Lopez, Elias D; Burastero, Osvaldo; Arcon, Juan P; Defelipe, Lucas A; Ahn, Natalie G; Marti, Marcelo A; Turjanski, Adrian G.
Afiliación
  • Lopez ED; Departamento de Química Biológica, Facultad de Ciencias Exactas y Naturales , Universidad de Buenos Aires , Ciudad Autónoma de Buenos Aires , Argentina.
  • Burastero O; Departamento de Química Biológica, Facultad de Ciencias Exactas y Naturales , Universidad de Buenos Aires , Ciudad Autónoma de Buenos Aires , Argentina.
  • Arcon JP; Departamento de Química Biológica, Facultad de Ciencias Exactas y Naturales , Universidad de Buenos Aires , Ciudad Autónoma de Buenos Aires , Argentina.

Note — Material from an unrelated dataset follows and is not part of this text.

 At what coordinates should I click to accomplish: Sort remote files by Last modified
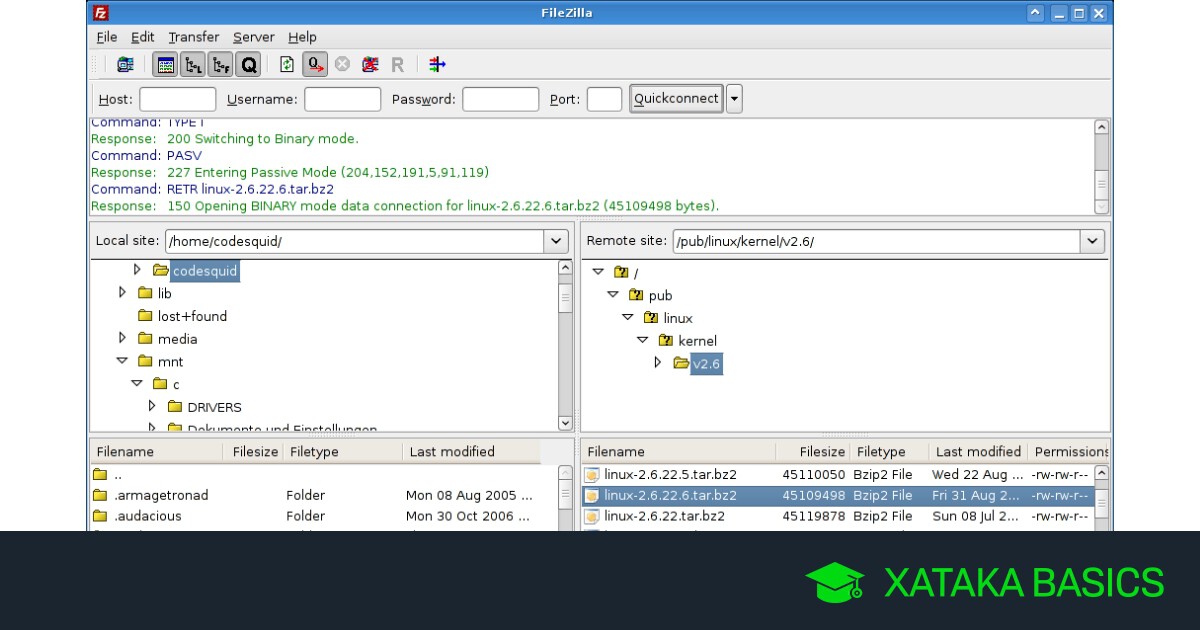click(977, 452)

  • Defelipe LA; Departamento de Química Biológica, Facultad de Ciencias Exactas y Naturales , Universidad de Buenos Aires , Ciudad Autónoma de Buenos Aires , Argentina.
  • Ahn NG; Department of Chemistry and Biochemistry , University of Colorado , Boulder , Colorado 80309 , United States.
  • Marti MA; Departamento de Química Biológica, Facultad de Ciencias Exactas y Naturales , Universidad de Buenos Aires , Ciudad Autónoma de Buenos Aires , Argentina.
  • Turjanski AG; Departamento de Química Biológica, Facultad de Ciencias Exactas y Naturales , Universidad de Buenos Aires , Ciudad Autónoma de Buenos Aires , Argentina.
J Chem Inf Model ; 60(2): 821-832, 2020 02 24.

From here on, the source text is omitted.